Labor’s Communication spokesman Senator Stephen Conroy is trying to make political capital this morning out of this Institute of Public Affairs paper that bags the Government’s plans for using WiMax technology for rural broadband.
True, there is some stuff in the paper, written by Chris Berg, that supports Labor’s cause. In particular there are striking maps of the coverage the Government is claiming will be achieved by WiMax, compared to what the IPA – and many other commentators – reckon is likely.
Conroy describes the result as being like a swiss cheese, but on the IPA maps there will be more holes than dairy product.
Having said all that Conroy must be hoping that the Canberra Press Gallery and other commentators don’t read the whole report, because there is plenty there to give Labor grief as well.
Berg’s paper, in line with the IPA’s small government predilections, is an argument for the relaxation of Government regulation, and while he backs the need for a fibre to the node network – as promised by Labor – he also points out that government funding of the network might well mean that the proceeds of the sale of Telstra are simply returned to Telstra itself.
Berg argues there is no justification for Government funding of a network that could be built commercially – which is exactly what Communications Minister Helen Coonan has been saying.
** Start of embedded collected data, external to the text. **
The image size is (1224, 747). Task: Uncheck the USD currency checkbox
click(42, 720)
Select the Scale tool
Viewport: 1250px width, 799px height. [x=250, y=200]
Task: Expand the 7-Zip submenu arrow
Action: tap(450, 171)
Berg concludes:
Instead of regulatory reform, both the ALP proposal and the Federal Government’s proposal lock the telecommunications sector back into a cycle of government investment and regulated access…Broadband in Australia is less than it could be, not because the federal government has failed to assume responsibility for its infrastructure, but because it refuses to reform obsolete regulations that hold private investment back. Bringing the government back into the telecommunications market is no solution.
Not everyone would agree. The counter view would be that if something as vital as communications infrastructure is a natural monopoly, then it is better to have that monopoly in public hands. The only alternative is a huge regulatory structure and a raft of bureaucrats to artificially ensure limits on power and reasonable competition.
The IPA report is interesting, but politically very much a double-edged sword.